## [TWOJE ZADANIE]
Przepisz dosłownie ten fragment danych, który zaczyna się od wiersza zawierającego „At what coordinates should I click to accomplish: Select”, a kończy na wierszu zawierającym „click(x=216, y=22)”, łącznie z obydwoma tymi wierszami.

## [DANE DO WYKORZYSTANIA]
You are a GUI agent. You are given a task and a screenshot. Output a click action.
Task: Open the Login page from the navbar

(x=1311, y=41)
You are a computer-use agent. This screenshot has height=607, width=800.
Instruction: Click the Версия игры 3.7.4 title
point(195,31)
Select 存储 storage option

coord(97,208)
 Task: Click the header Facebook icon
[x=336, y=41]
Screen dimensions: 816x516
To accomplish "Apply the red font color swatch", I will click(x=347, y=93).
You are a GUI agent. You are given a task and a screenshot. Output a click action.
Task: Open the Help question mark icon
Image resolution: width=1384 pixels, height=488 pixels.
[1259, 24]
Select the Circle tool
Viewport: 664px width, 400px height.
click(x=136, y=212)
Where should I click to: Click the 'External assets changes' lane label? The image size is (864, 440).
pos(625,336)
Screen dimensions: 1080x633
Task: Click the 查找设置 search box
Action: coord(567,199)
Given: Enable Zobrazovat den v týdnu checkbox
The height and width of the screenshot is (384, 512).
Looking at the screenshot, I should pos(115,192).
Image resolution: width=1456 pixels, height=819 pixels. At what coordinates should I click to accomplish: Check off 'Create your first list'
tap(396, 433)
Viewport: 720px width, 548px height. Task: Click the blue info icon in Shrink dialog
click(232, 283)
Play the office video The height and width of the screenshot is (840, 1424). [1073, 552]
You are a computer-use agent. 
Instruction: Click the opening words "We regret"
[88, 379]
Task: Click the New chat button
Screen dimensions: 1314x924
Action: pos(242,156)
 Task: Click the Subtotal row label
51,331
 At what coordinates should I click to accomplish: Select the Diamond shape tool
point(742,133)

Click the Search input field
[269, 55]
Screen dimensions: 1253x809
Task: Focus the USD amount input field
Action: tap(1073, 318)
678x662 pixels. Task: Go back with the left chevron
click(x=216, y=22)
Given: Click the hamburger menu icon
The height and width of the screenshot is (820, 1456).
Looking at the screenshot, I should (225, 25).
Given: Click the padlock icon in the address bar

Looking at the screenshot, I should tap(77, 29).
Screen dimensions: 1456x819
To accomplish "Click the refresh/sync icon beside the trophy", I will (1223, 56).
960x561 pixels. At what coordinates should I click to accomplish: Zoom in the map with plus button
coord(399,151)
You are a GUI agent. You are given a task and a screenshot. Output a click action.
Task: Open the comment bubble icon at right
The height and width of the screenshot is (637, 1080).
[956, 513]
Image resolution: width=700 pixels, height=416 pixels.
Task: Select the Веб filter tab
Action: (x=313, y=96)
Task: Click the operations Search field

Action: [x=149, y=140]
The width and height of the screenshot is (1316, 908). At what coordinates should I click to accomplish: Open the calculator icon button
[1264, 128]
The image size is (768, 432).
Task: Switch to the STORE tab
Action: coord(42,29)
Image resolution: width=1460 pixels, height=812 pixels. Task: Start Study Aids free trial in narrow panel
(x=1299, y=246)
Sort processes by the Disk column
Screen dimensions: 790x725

## [ROZWIĄZANIE]
 At what coordinates should I click to accomplish: Select the Diamond shape tool
point(742,133)

Click the Search input field
[269, 55]
Screen dimensions: 1253x809
Task: Focus the USD amount input field
Action: tap(1073, 318)
678x662 pixels. Task: Go back with the left chevron
click(x=216, y=22)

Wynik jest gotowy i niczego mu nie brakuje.